Tech

Interventionist Public Policy Can Ruin What We’ve Built

Ecosystems can be fragile things. What looks lush, hardy and beautiful can prove to be surprisingly delicate. Things we take for granted can fall apart – often because humans changed something that proved to be fundamental to the ecosystem.

Macquarie Island sits in the Indian Ocean, just south of New Zealand and Australia. Seal hunters sailed there in the 19th century and, as is common with places visited by ships, non-native rats also ended up on the island. To control them, sailors brought cats, and also introduced rabbits to ensure a food source on the island. Both cat and rabbit populations exploded, and the cats took a taste for the native birds, decimating that population. So, humans trapped and eliminated the cats, and introduced a virus, Myxoma, to control the rabbit population. Both efforts worked … except that the rabbits who survived the virus were now immune to it, and with the cats gone, they began to multiply, as rabbits do. Today, Macquarie’s hills, lush with plant life a decade ago, have been grazed down to bare nubs.

A business or technology ecosystem can be just as vulnerable to ill-advised meddling, and a recent example has me concerned about the fate of not just a specific technology that’s become very important to all of us – Wi-Fi – but also other related ecosystems if ill-advised efforts to weaken the U.S. patent system continue.

Wi-Fi is like air – you only notice it when it’s gone. We often take for granted the efforts that go into the development of these core technologies, but we shouldn’t. Many companies compete at meetings of the Institute of Electrical and Electronics Engineers to come up with improvements to the Wi-Fi standard (technically, IEEE 802.11) and, thanks to their efforts, Wi-Fi today is 1,000 times faster than it was 19 years ago.

In standards like Wi-Fi, the companies that competed to develop the standard get paid by the companies that make products through patent licensing fees. The products are fine, but the standard is often the true driver of value. If you don’t think that’s true, unplug any Wi-Fi router and copy its network name and password onto a new router implementing the same standard. Notice a difference? I didn’t think so.

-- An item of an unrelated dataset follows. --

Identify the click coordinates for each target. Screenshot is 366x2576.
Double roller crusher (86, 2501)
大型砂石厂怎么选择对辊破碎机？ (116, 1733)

In 2015, driven by a small group of companies, the IEEE changed its patent licensing policy, shifting the licensing from being a percentage of the end-product cost to being based on the significantly lower cost of the chip. Many nuanced legal arguments were brought to explain the change, but as usual, the simplest argument was the real driver: product manufacturers were trying to save money by paying less to the companies doing the research.

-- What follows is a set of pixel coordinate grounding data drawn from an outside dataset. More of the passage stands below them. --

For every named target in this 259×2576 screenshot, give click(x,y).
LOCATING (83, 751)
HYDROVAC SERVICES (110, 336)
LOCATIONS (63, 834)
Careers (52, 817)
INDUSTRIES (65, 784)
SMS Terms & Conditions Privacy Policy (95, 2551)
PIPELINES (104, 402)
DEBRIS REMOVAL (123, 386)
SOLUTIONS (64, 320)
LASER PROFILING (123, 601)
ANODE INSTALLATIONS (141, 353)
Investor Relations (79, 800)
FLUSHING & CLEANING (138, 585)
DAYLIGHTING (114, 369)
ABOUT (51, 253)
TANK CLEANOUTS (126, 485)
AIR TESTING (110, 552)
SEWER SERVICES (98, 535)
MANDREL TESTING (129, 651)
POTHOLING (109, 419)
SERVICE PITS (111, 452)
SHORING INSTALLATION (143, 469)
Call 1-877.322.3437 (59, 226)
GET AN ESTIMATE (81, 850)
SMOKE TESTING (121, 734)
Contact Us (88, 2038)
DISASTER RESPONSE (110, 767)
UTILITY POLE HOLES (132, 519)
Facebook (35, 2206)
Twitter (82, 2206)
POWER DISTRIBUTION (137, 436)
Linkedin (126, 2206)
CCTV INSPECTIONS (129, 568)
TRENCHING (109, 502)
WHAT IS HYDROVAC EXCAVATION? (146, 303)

The result of the IEEE’s change has been a disaster for Wi-Fi and threatens to be a disaster for American consumers and businesses. The lifeblood of research – of any business activity – is revenue, and by slashing patent licensing revenues, the IEEE has removed the business incentive to conduct advanced research. Why invest in R&D, why commit your best engineers to solving problems, if you can’t get paid for it?

How do we know that investment in Wi-Fi is slowing down? One example is a recent study from Ron D. Katznelson that looked at the IEEE’s own numbers and found that, after the new licensing policy was implemented, there was an 83-percent decline in the average supply rate of non-duplicate Letters of Assurances to IEEE standard development activities. LOAs indicate that a new patent has been filed, and if LOAs aren’t being filed, it essentially indicates that research and development is not being contributed.

No crime would be complete without a cover-up. When one of the companies behind the IEEE rule change saw an initial version of Mr. Katznelson’s study in 2016,they recognized how bad the optics were, and so they flooded the IEEE with duplicate Letters of Assurance. These submissions covered technologies that had already been contributed to Wi-Fi standards, or covered issues that had no bearing on improving the core technology. The company then funded an IPLytics study measuring overall LOAs to argue that the number of LOAs remained constant. It was a feeble attempt to cover-up evidence clearly showing that investment in Wi-Fi is slowing.

Like Macquarie Island, each bad decision, no matter how small, can bring about unintended consequences. Today, it’s Wi-Fi that’s affected. Tomorrow, perhaps cellular technology, pharmaceutical research or other areas of the economy.

This year, the U.S. Chamber of Commerce ranked our patent system 10th in the world – the very first time we’ve not occupied the top spot. Our patent system continues to erode, to be attacked, often by people with good intentions. We need to stop intervening with activist policies, lest our island become deforested and barren as a result of short-term thinking.

Gil Amelio is an American scientist and business executive who was CEO of National Semiconductor (1991-96) and Apple Computer (1996-97) and is a fellow of the Institute of Electrical and Electronics Engineers (IEEE), a venture capital investor, and a director of multiple companies.